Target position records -
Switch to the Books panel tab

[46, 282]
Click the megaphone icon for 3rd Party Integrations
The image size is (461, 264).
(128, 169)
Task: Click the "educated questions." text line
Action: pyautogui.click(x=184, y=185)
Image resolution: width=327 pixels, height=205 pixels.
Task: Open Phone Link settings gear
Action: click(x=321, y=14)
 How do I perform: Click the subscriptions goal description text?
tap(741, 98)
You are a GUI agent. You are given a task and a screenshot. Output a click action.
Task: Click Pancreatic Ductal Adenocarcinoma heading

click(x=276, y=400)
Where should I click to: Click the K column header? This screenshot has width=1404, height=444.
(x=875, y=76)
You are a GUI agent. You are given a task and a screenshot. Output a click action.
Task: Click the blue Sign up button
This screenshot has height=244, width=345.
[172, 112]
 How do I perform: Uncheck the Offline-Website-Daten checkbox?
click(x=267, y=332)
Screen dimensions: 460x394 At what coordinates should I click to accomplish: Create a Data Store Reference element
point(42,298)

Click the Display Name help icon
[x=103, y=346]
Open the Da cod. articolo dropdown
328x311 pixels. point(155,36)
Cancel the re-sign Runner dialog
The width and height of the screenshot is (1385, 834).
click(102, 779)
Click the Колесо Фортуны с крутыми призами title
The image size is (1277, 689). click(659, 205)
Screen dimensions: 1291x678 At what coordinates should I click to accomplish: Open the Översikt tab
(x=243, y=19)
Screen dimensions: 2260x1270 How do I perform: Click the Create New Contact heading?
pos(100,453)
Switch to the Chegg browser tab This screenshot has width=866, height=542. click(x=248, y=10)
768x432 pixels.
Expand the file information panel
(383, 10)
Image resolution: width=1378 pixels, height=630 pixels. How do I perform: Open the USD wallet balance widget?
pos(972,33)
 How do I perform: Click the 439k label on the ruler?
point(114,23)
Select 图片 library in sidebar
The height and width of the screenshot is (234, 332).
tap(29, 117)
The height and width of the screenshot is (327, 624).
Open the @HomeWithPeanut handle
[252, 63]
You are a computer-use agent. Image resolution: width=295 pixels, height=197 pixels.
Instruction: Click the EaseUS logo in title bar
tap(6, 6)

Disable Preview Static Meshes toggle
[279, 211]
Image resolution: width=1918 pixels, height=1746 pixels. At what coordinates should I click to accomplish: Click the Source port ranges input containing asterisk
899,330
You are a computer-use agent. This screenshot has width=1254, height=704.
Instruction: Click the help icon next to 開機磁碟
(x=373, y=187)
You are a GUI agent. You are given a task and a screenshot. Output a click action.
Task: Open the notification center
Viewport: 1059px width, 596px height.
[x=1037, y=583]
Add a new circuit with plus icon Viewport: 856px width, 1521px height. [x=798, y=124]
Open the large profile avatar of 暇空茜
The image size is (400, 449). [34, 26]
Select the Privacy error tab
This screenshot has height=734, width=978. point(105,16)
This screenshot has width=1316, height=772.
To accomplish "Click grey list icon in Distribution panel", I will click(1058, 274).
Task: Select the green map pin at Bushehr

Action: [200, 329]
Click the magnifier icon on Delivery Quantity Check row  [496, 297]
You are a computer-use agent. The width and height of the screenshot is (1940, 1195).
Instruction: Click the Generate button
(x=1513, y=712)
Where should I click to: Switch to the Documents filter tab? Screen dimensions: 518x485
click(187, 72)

Exercise objective - Repeat the stretch of the records from the line that contains "Switch to the Chegg" through the line that contains "pos(972,33)", both included.

Answer to this task -
Switch to the Chegg browser tab This screenshot has width=866, height=542. click(x=248, y=10)
768x432 pixels.
Expand the file information panel
(383, 10)
Image resolution: width=1378 pixels, height=630 pixels. How do I perform: Open the USD wallet balance widget?
pos(972,33)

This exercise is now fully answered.